Today, costs loom large in public discussions about the problems in higher education. Tuition at four-year private colleges has grown at an average annual rate of 2.3% above inflation over the past 10 years. Four-year public and two-year institutions have seen similar trends, with tuition growing at an annual rate of 3.1% and 3.0% beyond inflation, respectively. Many students borrow to meet the cost of attending college. In doing so, they assume the risk that their earnings after graduation will be sufficient to enable repayment or, even more fundamentally, to justify the cost of attending college in the first place, regardless of how the college education was paid for.
There are a number of initiatives that postsecondary education institutions are undertaking to lower student financial risks. Some colleges, for example, offer on-time graduation guarantees or, failing that, no-cost continuing enrollment. Some coding academies guarantee job placement. Other colleges offer income-share agreements, which lower the future burden of debt repayment. The focus of this paper is loan repayment guarantees-which as many as 120 undergraduate colleges are currently offering their students.
I first became interested in the idea of guarantees in higher education in 2015 at a meeting of Michigan Independent Colleges & Universities, which represents the state’s private, not-for-profit colleges. After a presentation of my research on student loans, Jeffrey Docking, president of Adrian College, explained that his institution had launched a program that would help graduates make their student loan payments if they didn’t land a high-enough-paying job after graduation. Specifically, graduates who earned less than $20,000 in annual income would have all their loan payments made by the college. Those who earned less than $37,500 would get some assistance, which would phase out as income increased.
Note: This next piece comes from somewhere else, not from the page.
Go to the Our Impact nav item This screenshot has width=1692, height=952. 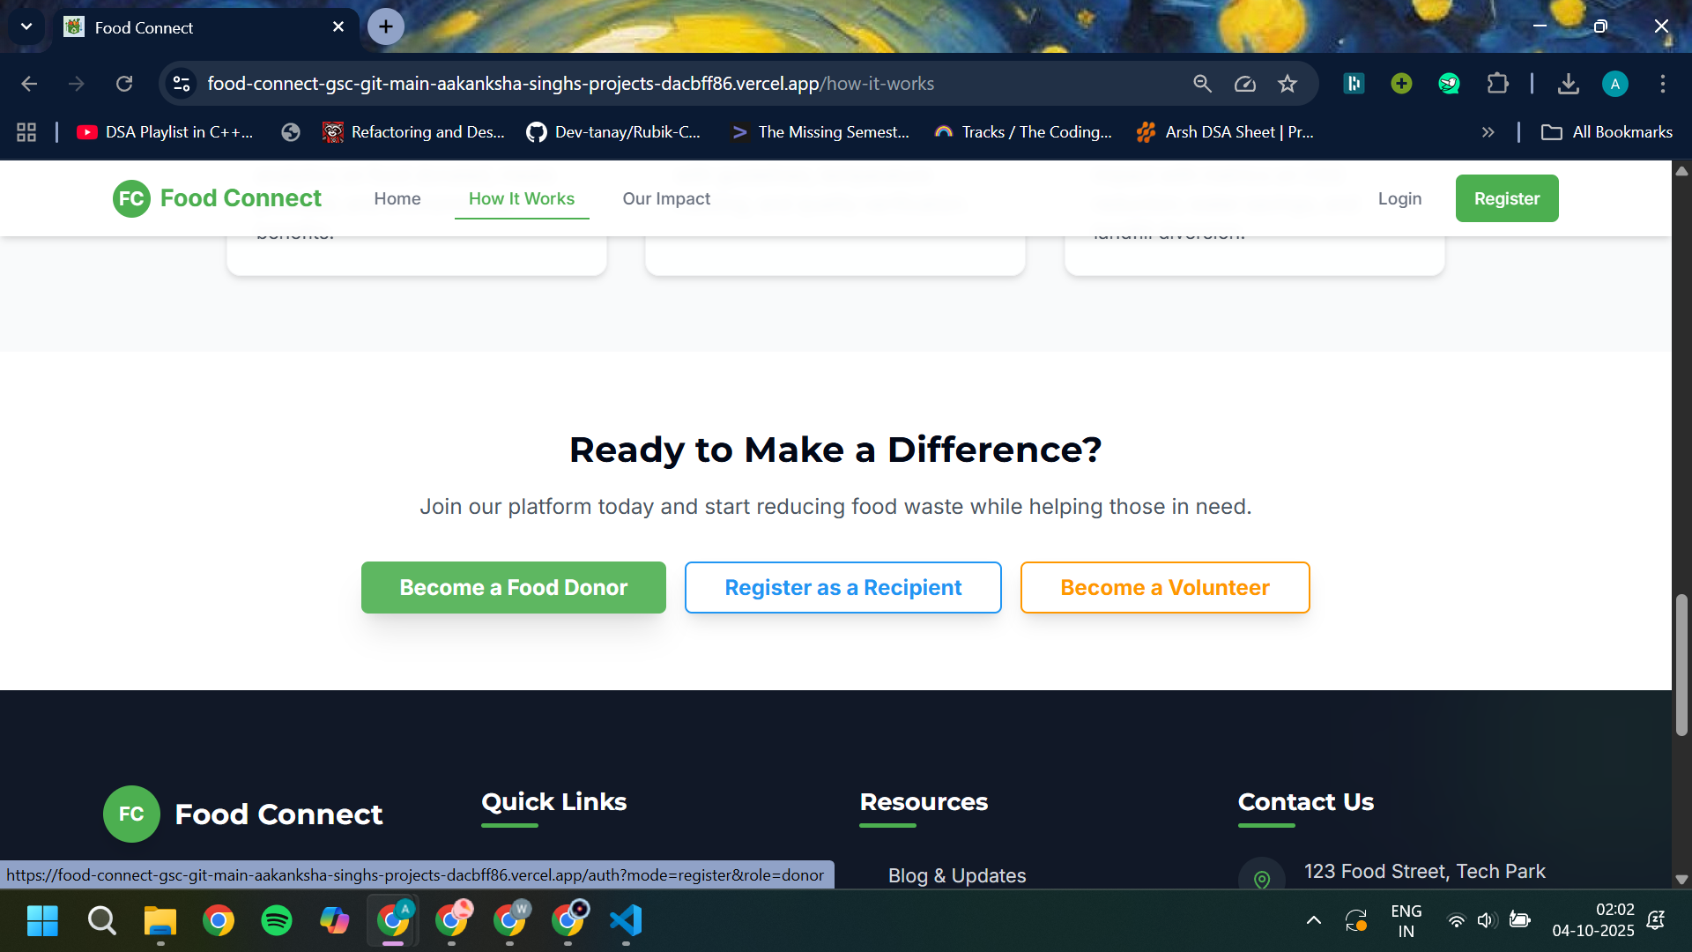[666, 199]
Current data indicate that the average salary of Adrian graduates 10 years after completion is about $39,000. This suggests that a nontrivial number of students would have been eligible. I quickly found that Adrian College was not alone in taking this step. The notion of colleges providing a guarantee was a new and growing phenomenon; today, as many as 120 undergraduate campuses are offering a loan repayment assistance program.
We often like to think of colleges as benevolent institutions. And, to some extent, that may be an accurate characterization. But colleges, like businesses and people, respond to incentives. And sometimes that is a very good thing because it means that they will adjust their business models to meet the needs and desires of potential students.
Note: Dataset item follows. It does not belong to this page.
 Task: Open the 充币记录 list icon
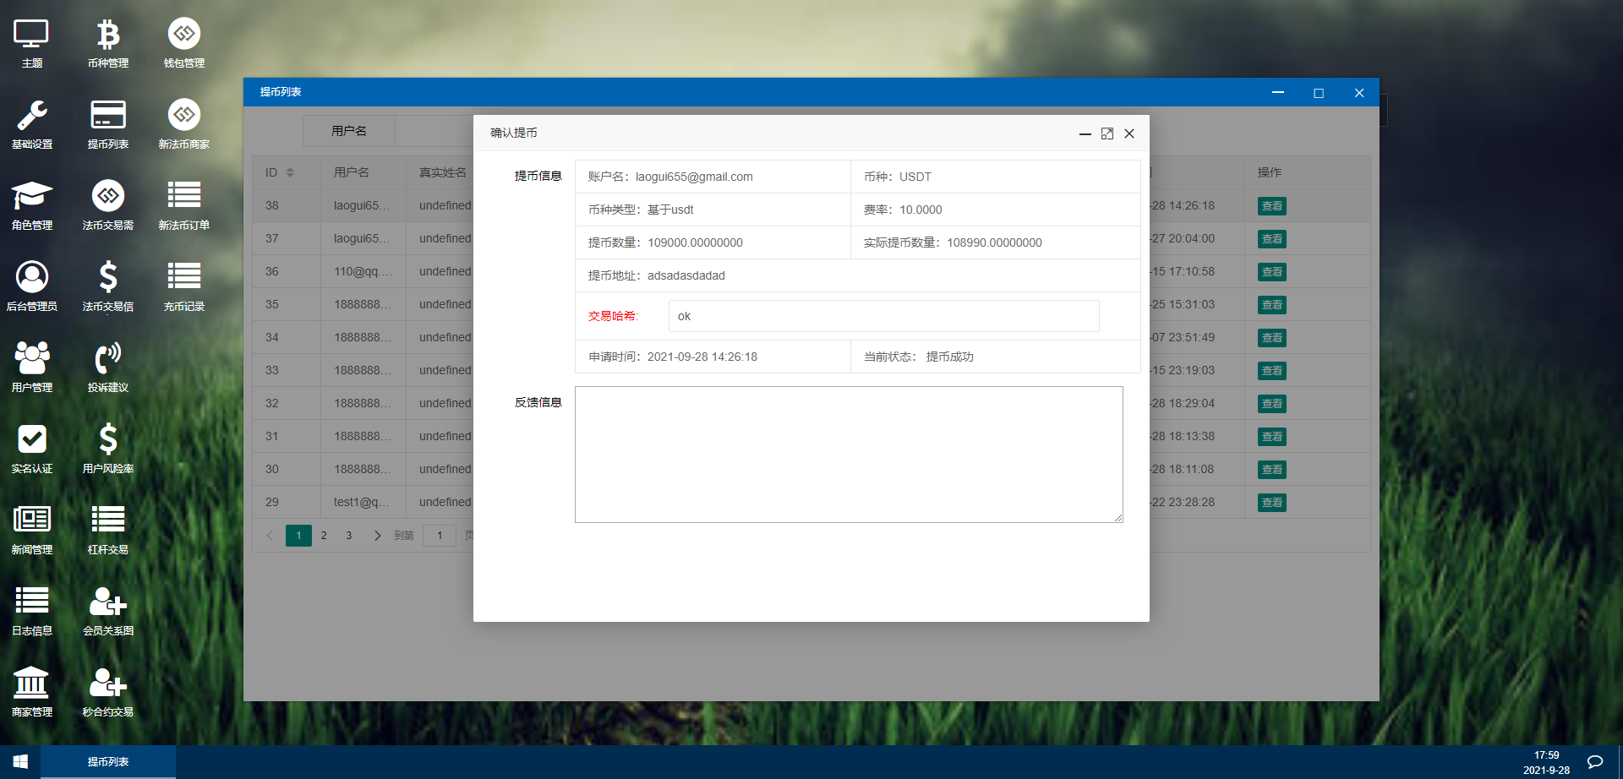tap(184, 286)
Today, costs loom large in public discussions about the problems in higher education. That’s no wonder. Tuition at four-year private colleges has grown at an average annual rate of 2.3% above inflation over the past 10 years. Four-year public and two-year institutions have seen similar trends, with tuition growing at an annual rate of 3.1% and 3.0% beyond inflation, respectively.
Still, the single-minded focus on cost often diverts attention from a more basic problem: risk-the possibility that a college graduate’s earnings will not be sufficient to enable loan repayment or, even more fundamentally, to justify the cost of enrollment, regardless of how the enrollment was paid for.
This paper explores how to understand risk as a greater challenge to higher education than cost alone and considers the ways that colleges have taken steps to address this core challenge.
Evidence on Risk in Higher Education
Tuition may be high relative to a student’s current income or savings, but it is low relative to the average long-run benefits that it yields. According to a robust body of literature, the average returns to higher education exceed the cost by a very wide margin. An oft-cited study from the Federal Reserve Board of New York estimates that the rate of return on associate’s and bachelor’s degrees is approximately 15%. This far exceeds the rate of return that a typical investor would earn by investing in the stock market payday loans Cass City MI.